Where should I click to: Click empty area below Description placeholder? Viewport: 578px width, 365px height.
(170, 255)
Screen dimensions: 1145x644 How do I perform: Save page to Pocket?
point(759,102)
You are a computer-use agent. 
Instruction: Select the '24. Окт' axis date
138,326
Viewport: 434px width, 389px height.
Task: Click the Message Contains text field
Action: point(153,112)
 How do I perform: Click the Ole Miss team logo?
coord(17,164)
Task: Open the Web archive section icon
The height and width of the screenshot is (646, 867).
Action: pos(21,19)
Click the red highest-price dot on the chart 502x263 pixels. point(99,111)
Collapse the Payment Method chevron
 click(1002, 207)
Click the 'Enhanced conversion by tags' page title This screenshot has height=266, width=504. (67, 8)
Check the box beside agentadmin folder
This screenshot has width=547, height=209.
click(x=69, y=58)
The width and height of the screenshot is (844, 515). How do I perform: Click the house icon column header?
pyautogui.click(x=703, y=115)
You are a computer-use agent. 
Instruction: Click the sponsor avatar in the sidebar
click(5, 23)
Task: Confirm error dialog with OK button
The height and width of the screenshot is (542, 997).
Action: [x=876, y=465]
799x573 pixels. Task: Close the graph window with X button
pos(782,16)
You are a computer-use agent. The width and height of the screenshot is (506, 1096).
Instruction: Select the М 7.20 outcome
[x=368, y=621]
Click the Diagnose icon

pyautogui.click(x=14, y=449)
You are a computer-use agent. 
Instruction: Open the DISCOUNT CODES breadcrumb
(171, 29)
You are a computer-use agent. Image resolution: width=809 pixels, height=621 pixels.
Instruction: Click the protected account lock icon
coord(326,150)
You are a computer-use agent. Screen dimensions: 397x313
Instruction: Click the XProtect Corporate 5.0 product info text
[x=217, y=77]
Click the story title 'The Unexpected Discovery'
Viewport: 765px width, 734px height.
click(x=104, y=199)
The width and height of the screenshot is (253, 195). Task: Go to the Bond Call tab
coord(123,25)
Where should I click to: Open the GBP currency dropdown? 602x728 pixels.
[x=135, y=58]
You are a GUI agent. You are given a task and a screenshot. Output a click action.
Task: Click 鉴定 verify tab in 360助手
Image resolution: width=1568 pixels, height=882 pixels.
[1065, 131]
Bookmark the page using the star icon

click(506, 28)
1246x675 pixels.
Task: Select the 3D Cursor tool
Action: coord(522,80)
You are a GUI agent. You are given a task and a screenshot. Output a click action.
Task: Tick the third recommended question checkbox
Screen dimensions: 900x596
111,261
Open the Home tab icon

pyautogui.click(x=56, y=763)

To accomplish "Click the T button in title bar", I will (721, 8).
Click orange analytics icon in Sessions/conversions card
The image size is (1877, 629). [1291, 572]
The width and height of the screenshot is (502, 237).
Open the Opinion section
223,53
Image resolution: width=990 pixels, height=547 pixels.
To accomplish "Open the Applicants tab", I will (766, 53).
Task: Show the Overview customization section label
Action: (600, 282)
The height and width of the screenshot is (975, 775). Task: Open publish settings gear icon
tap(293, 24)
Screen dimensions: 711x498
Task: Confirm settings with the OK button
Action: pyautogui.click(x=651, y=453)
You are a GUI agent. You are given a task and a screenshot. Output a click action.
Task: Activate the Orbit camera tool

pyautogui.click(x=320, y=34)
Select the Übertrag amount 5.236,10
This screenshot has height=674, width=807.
○ ○ ○ ○
--- What this task involves ---
Each line of the data above must be restated word for word.

--- Solution to the exercise ---
Where should I click to: Click empty area below Description placeholder? Viewport: 578px width, 365px height.
(170, 255)
Screen dimensions: 1145x644 How do I perform: Save page to Pocket?
point(759,102)
You are a computer-use agent. 
Instruction: Select the '24. Окт' axis date
138,326
Viewport: 434px width, 389px height.
Task: Click the Message Contains text field
Action: point(153,112)
 How do I perform: Click the Ole Miss team logo?
coord(17,164)
Task: Open the Web archive section icon
The height and width of the screenshot is (646, 867).
Action: pos(21,19)
Click the red highest-price dot on the chart 502x263 pixels. point(99,111)
Collapse the Payment Method chevron
 click(1002, 207)
Click the 'Enhanced conversion by tags' page title This screenshot has height=266, width=504. (67, 8)
Check the box beside agentadmin folder
This screenshot has width=547, height=209.
click(x=69, y=58)
The width and height of the screenshot is (844, 515). How do I perform: Click the house icon column header?
pyautogui.click(x=703, y=115)
You are a computer-use agent. 
Instruction: Click the sponsor avatar in the sidebar
click(5, 23)
Task: Confirm error dialog with OK button
The height and width of the screenshot is (542, 997).
Action: [x=876, y=465]
799x573 pixels. Task: Close the graph window with X button
pos(782,16)
You are a computer-use agent. The width and height of the screenshot is (506, 1096).
Instruction: Select the М 7.20 outcome
[x=368, y=621]
Click the Diagnose icon

pyautogui.click(x=14, y=449)
You are a computer-use agent. 
Instruction: Open the DISCOUNT CODES breadcrumb
(171, 29)
You are a computer-use agent. Image resolution: width=809 pixels, height=621 pixels.
Instruction: Click the protected account lock icon
coord(326,150)
You are a computer-use agent. Screen dimensions: 397x313
Instruction: Click the XProtect Corporate 5.0 product info text
[x=217, y=77]
Click the story title 'The Unexpected Discovery'
Viewport: 765px width, 734px height.
click(x=104, y=199)
The width and height of the screenshot is (253, 195). Task: Go to the Bond Call tab
coord(123,25)
Where should I click to: Open the GBP currency dropdown? 602x728 pixels.
[x=135, y=58]
You are a GUI agent. You are given a task and a screenshot. Output a click action.
Task: Click 鉴定 verify tab in 360助手
Image resolution: width=1568 pixels, height=882 pixels.
[1065, 131]
Bookmark the page using the star icon

click(506, 28)
1246x675 pixels.
Task: Select the 3D Cursor tool
Action: coord(522,80)
You are a GUI agent. You are given a task and a screenshot. Output a click action.
Task: Tick the third recommended question checkbox
Screen dimensions: 900x596
111,261
Open the Home tab icon

pyautogui.click(x=56, y=763)

To accomplish "Click the T button in title bar", I will (721, 8).
Click orange analytics icon in Sessions/conversions card
The image size is (1877, 629). [1291, 572]
The width and height of the screenshot is (502, 237).
Open the Opinion section
223,53
Image resolution: width=990 pixels, height=547 pixels.
To accomplish "Open the Applicants tab", I will (766, 53).
Task: Show the Overview customization section label
Action: (600, 282)
The height and width of the screenshot is (975, 775). Task: Open publish settings gear icon
tap(293, 24)
Screen dimensions: 711x498
Task: Confirm settings with the OK button
Action: pyautogui.click(x=651, y=453)
You are a GUI agent. You are given a task and a screenshot. Output a click action.
Task: Activate the Orbit camera tool

pyautogui.click(x=320, y=34)
Select the Übertrag amount 5.236,10
This screenshot has height=674, width=807.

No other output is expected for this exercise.